A proximité d'Avesnes-sur-Helpe (Nord), la plus grosse carrière du groupe Eiffage accueille depuis deux ans une étrange machine, directement branchée sur l'une des cheminées du four à chaux du site : un entrelacs de tubes haut de 11 m, flanqué de deux cuves et d'un module de préconditionnement. C'est là le premier exemplaire de CarbonCloud, projet pilote de captation du CO2 par cryogénie. Sur le papier, le fonctionnement est simple : relié par un tuyau à la cheminée de l'usine, un compresseur aspire les fumées à 100 °C, lesquelles sont ensuite séchées avant d'être envoyées dans une buse qui les « arrose » d'azote liquide (LN ) à une température de - 190 °C. En gelant, le CO2 devient solide sous forme de neige carbonique. Il se sépare des autres gaz solides contenus dans les fumées (oxygène et azote), avant d'être transformé en liquide par fusion. Libre ensuite à l'émetteur de vendre le dioxyde de carbone capturé sur le marché du gaz industriel ou de le faire séquestrer.
« La clé du système repose sur la buse d'atomisation qui permet le contact direct entre la fumée et le réfrigérant », révèle son inventeur, Hugo Lucas, patron de la start-up lyonnaise Revcoo fondée en 2019. Cet ingénieur venu de l'électronique a contourné le dogme postulant la présence obligatoire d'un échangeur pour transférer de l'énergie thermique d'un élément à un autre, afin d'éviter leur mélange. Dans le système mis au point par Revcoo, le mélange de fumée et de CO2 sous forme de glace est géré par un cyclone, système communément utilisé pour la séparation de poussières. Sur les six brevets déposés par la start-up pour la buse et le cyclone de séparation cryogénique, l'un est délivré, trois sont publiés, les deux autres sont en cours d'instruction.
Pour l'heure, ce pilote à 1,6 million d'euros ne capte que 1 000 tonnes de CO2 par an, soit seulement 1 % des émissions produites par l'usine de chaux.

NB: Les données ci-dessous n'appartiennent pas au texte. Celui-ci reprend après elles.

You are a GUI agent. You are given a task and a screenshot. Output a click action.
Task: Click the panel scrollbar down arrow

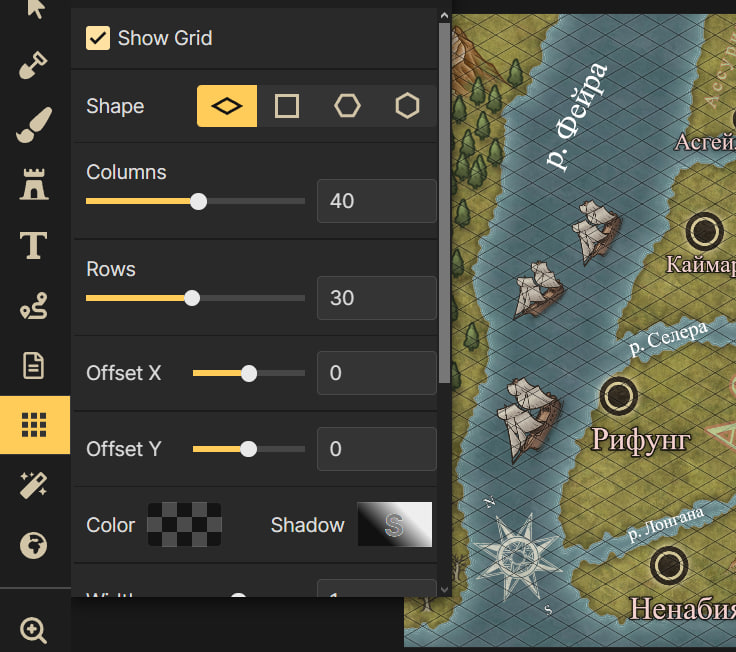click(444, 588)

Prochain objectif, si Eiffage donne son feu vert : la mise au point pour 2027 d'une version dix fois plus puissante, à vocation industrielle. A plein régime, en 2030, la solution CarbonCloud pourrait capturer 400 000 tonnes de CO2 par an. Coût estimé d'un système dimensionné pour décarboner un producteur de chaux en Europe ? Entre 50 et 100 mil-lions d'euros en fonction du site. Soit une fourchette de 30 à 60 euros/t de CO2, hors transport et traitement, sachant que ce système est prévu pour durer vingt-cinq ans. En partant du principe que le prix de la tonne de carbone, aujourd'hui de 80 euros, doublera dans les dix ans à venir, Revcoo estime la rentabilité de son système à cinq ans.
Pour petits et moyens émetteurs de CO2
« Notre solution convient aux petits et moyens émetteurs, de type verrerie, fours à chaux et petite cimenterie », indique Hugo Lucas. En revanche, en dessous de 10 % de concentration en carbone, comme pour les chaudières gaz par exemple, la solution n'est pas viable économiquement. A partir de 2028, Revcoo ne s'interdit pas de venir concurrencer les technologies à base d'amines, privilégiées aujourd'hui par les plus gros émetteurs. Car à l'inverse de ces dernières, la cryogénie ne nécessite ni eau, ni solvant chimique. Son fonctionnement est par ailleurs 100 % électrique. Pour 1 tonne de CO2 capturée, le système consomme entre 300 et 1 000 kW (en fonction du site et de la concentration de CO2), soit 40 kg de CO2 émis pour 1 tonne capturée.
Le procédé a-t-il un avenir dans un monde idéal sans rejet de gaz à effet de serre ? Sans l'ombre d'un doute, selon ses concepteurs, qui rappellent que la production de ciment, de chaux, de verre ou d'acier implique forcément des émissions de CO2 et que la neutralité carbone décrétée par l'UE en 2050 passe par un captage qui doit être rentable et écologique.